‘La Mañana’ de Radio Ubrique se ha sumado al merecido homenaje con motivo del Día del Petaquero, que se celebra hoy a partir de las 20,00 horas en el Convento de Capuchinos, en sus modalidades de trabajador, viajante y empresario.

Desde hace siglos el sector de la piel es el sustento y el orgullo de los ubriqueños, una artesanía industrial de la que depende directa e indirectamente toda la población. Para llegar hasta las cifras actuales de producción y exportaciones la marroquinería ha tenido que saber adaptarse y evolucionar con cada época. Hoy en ‘La Mañana’ de Radio Ubrique hemos contado con el testimonio de tres vidas dedicadas a esta actividad, los ejemplos de Francisco Rodríguez Sevillano (trabajador), José Luis Suárez Romero (viajante), y Antonio Morales Marín (empresario), protagonistas en el homenaje con motivo del Día del Petaquero 2018. Tres historias en las que puede verse reflejado el conjunto de los ubriqueños y que muestran la constante adaptación del sector hasta llegar a la actualidad. Todos mantienen en común sus inicios en el trabajo en plena infancia, obligados por las necesidades de ayudar a sus familias.

A sus 83 años, Francisco Rodríguez Sevillano nos recordaba sus comienzos ayudando en una zapatería “enderezando puntillas”, su paso por las corchas junto a su padre carbonero, hasta dar sus primeros pasos en la marroquinería, donde completó nada menos que medio siglo. Se da la circunstancia de que su hermana, Pepa Rodríguez Sevillano, fue homenajeada el año pasado también en la categoría de trabajador.

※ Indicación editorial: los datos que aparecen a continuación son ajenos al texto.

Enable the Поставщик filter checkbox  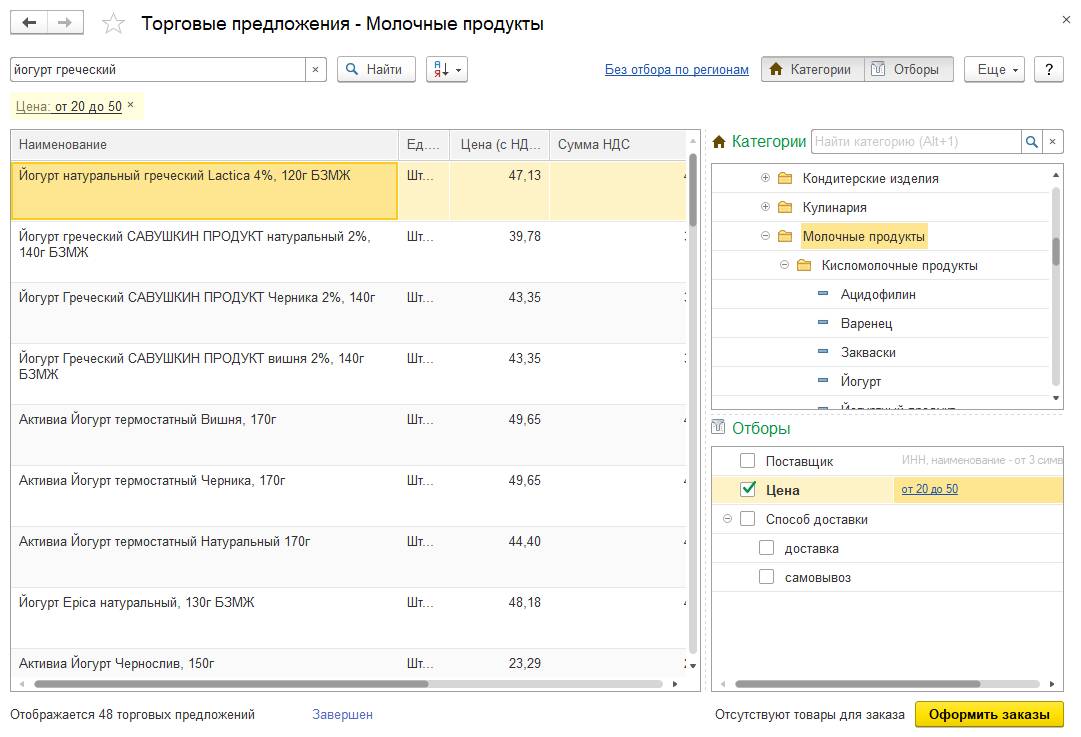(x=747, y=461)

Un gran aficionado al Sevilla FC, y uno de los socios más antiguos de la Peña Sevillista, que presentó su candidatura para este homenaje del Día del Petaquero. Por motivos de salud, hemos conversado con él sólo unos minutos a través del teléfono, pero ha estado representado en nuestros estudios por Juan Manuel Román, socio fundador de la peña, que además nos ha aportado su visión desde la relación que también mantiene con el sector de la piel.

Aunque el galardón le llega a través de la categoría de ‘viajante’, José Luis Suárez Romero comenzó como petaquero, así que conoce en profundidad un sector de la piel al que se muestra orgulloso de haber pertenecido desde su niñez. En realidad, es uno de los pocos viajantes que sigue en activo y que mantiene aún viva esta actividad. A sus 76 años aún viaja por Andalucía y Extremadura después de cumplir casi cinco décadas en la carretera. No olvida el apoyo de su familia, ni las lágrimas que derramó cada vez que tenía que tenía que separarse de ellos para emprender viajes de hasta dos meses y medio de duración, con comunicaciones que nada tiene que ver con las de hoy en día.

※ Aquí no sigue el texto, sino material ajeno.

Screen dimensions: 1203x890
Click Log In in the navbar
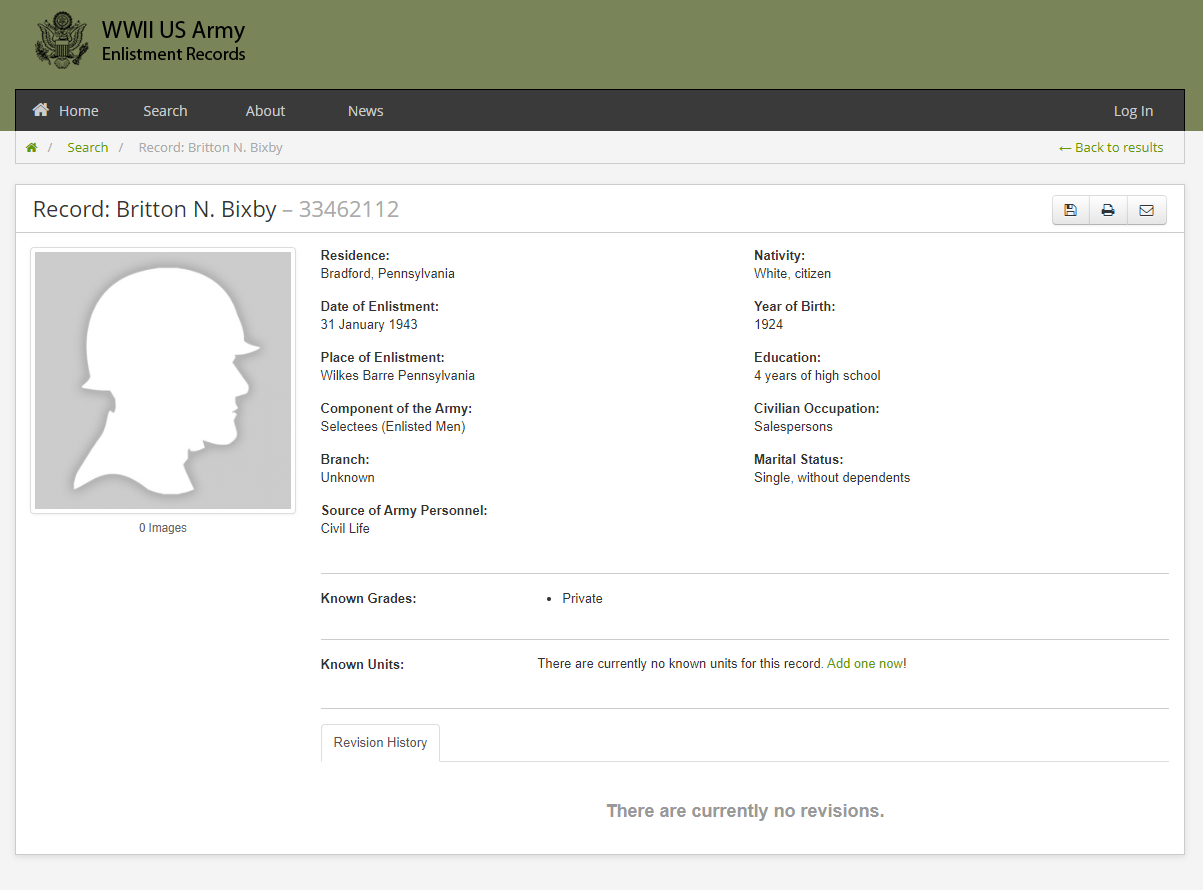1133,111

Desde los 23 años viene recorriendo los rincones de España como embajador de Ubrique y de la calidad marroquinera, con especial vinculación a ciudades como Zaragoza, Pamplona, San Sebastián, Bilbao, o Santander, que le ha reportado infinidad de amistades por toda la geografía nacional. Empezando con ‘Los Amarillos’ y el tren, hasta lograr desplazarse más tarde con coche propio, José Luis nos ha contado un gran número de anécdotas en torno a una labor que, antes de que llegaran los catálogos, se hacía con las maletas a cuestas, cargadas de carteras, monederos, estuches, y toda la variedad de artículos en piel. También en otros países, como Estados Unidos, donde no olvida la imagen de un rotulo luminoso de una tienda de Godoy en plena Quinta Avenida de Nueva York.

Antonio Morales Marín comparte muchas de esas vivencias, ya que además de empresario también recorrió media España a la caza de clientes para las distintas empresas en las que participó. Según nos explica, en el caso de Ubrique no era demasiado complicado porque desde siempre hemos podido presumir de la máxima calidad en los artículos realizados. Durante esa época también viajó por todo el mundo, especialmente Sudamérica, llegando a conocer palmo a palmo países como Venezuela, o consiguiendo grandes contratos en Estados Unidos, en Miami. Algo que reflejan sus pasaportes, sellados en todo el mundo, y que muestran su dedicación a la actividad marroquinera.

La trayectoria empresarial de Antonio Morales le hizo fundar su propia empresa, que ha sobrepasado ya los 40 años de existencia y que llegó a alcanzar los 130 trabajadores en plantilla. Un negocio familiar, que en la actualidad dirige su hija, y en torno al que sigue colaborando prestando su experiencia.